Friday, June 29, 2012

T'ain't Necessarily So.

I am a pastor who has experienced the aggressive attempt to force me out of the ministry.  I read Pastor VanMehren's letter of resignation on a popular conservative site, and although I thought it was unfortunate that he resigned, I found the typical conservative responses disheartening.  Almost every time the aggressively evil in the congregation succeed in destroying a man, some conservative jerk will make the point that it is almost never the way the pastor describes it, that there are always two sides to every story, and that the pastor did himself no favors doing this thing or that.

As a former participant in the survival game, I can attest that just because there are laymen who want to blame the pastor, and tell stories on him, does not mean that the laymen are honest.  I have stood in meetings where people I had counted as close friends in the congregation stood up and announced that I said or did something that I did not.  It was not a case of misunderstanding, it was a case of total fabrication.  And when I responded that it was simply not so, that I never said or did what was announced, others would leap to their feet and cry out that I had "attacked" and defamed the brother or sister who stood up to boldly lie.

I am not a participant in Pastor VanMeheren's situation and cannot judge the laymen's response, but the automatic assumption that the pastor is presenting perspective that does not comport with reality and that he is at least half of the problem is not necessarily justified, as many can tell from their own experiences.

We (conservatives and confessional pastors) tend to shoot our own and comfort the enemy reflexively.  I know of situations where pastors have been driven out, and the congregation (the majority of it) accused the pastor of abandoning them because they were blissfully unaware of the attacks on the pastor or the controversies that had consumed their shepherd.  Further, attempts to keep the congregation informed while the attacks proceed are decried as violations of the Eighth Commandment.
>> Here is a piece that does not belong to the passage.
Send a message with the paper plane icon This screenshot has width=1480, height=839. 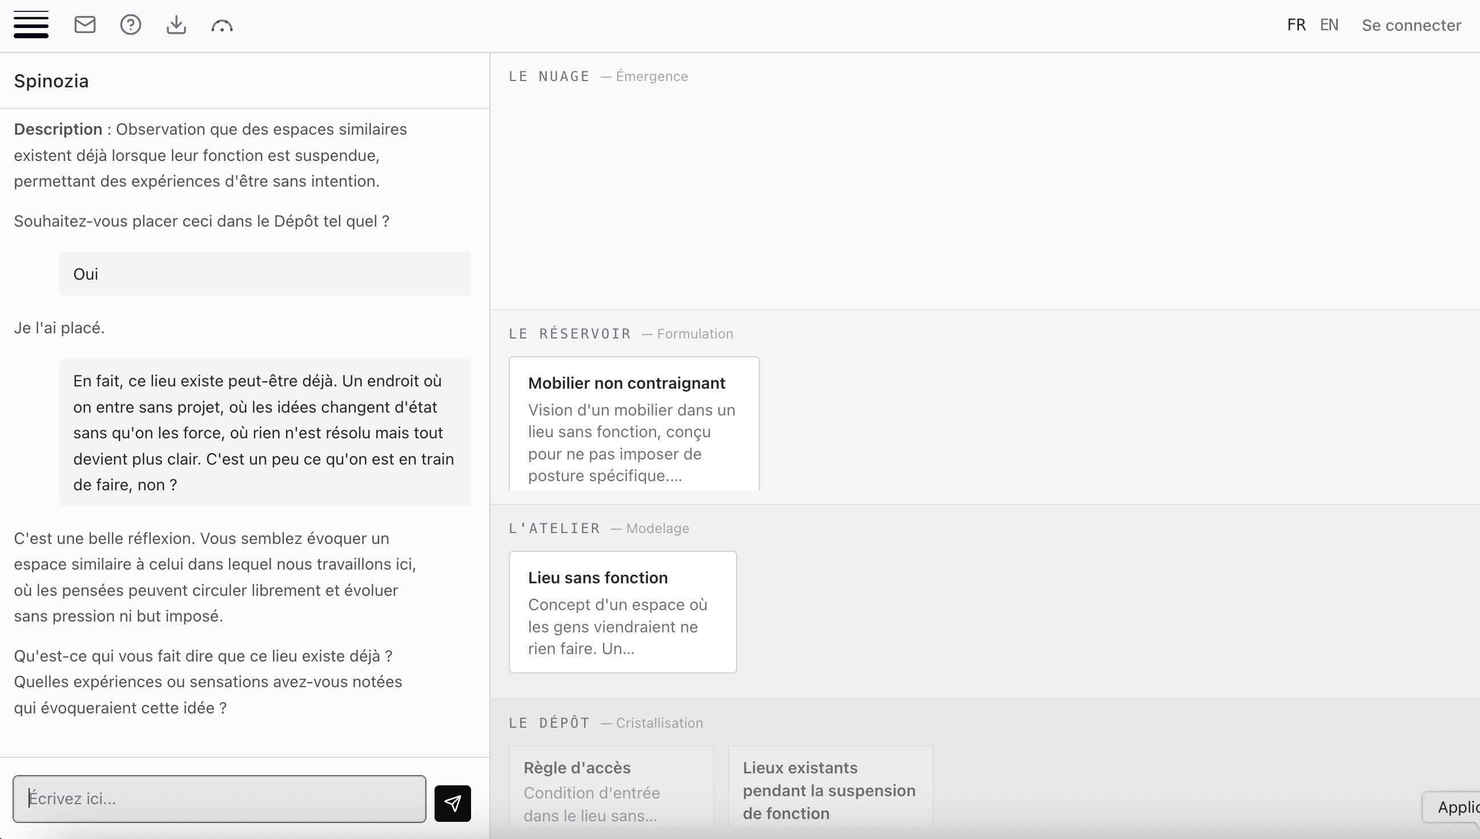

The topic of these sorts of dismissals needs to be talked about in our Synod, but when highly respected men do the cry of "It is never just the way the pastor describes it", and cows others into apologizing for even bringing the topic up, the needed discussions will never take place.

Let the churches beware: the Word of Jesus is, "He that hears you, hears Me and He that despises you, despises Me, and he that despises Me despises Him who sent Me."  Let the leaders of the church bodies and districts remember that there is a God, and He is watching how they deal both with the people of God, and His called servants.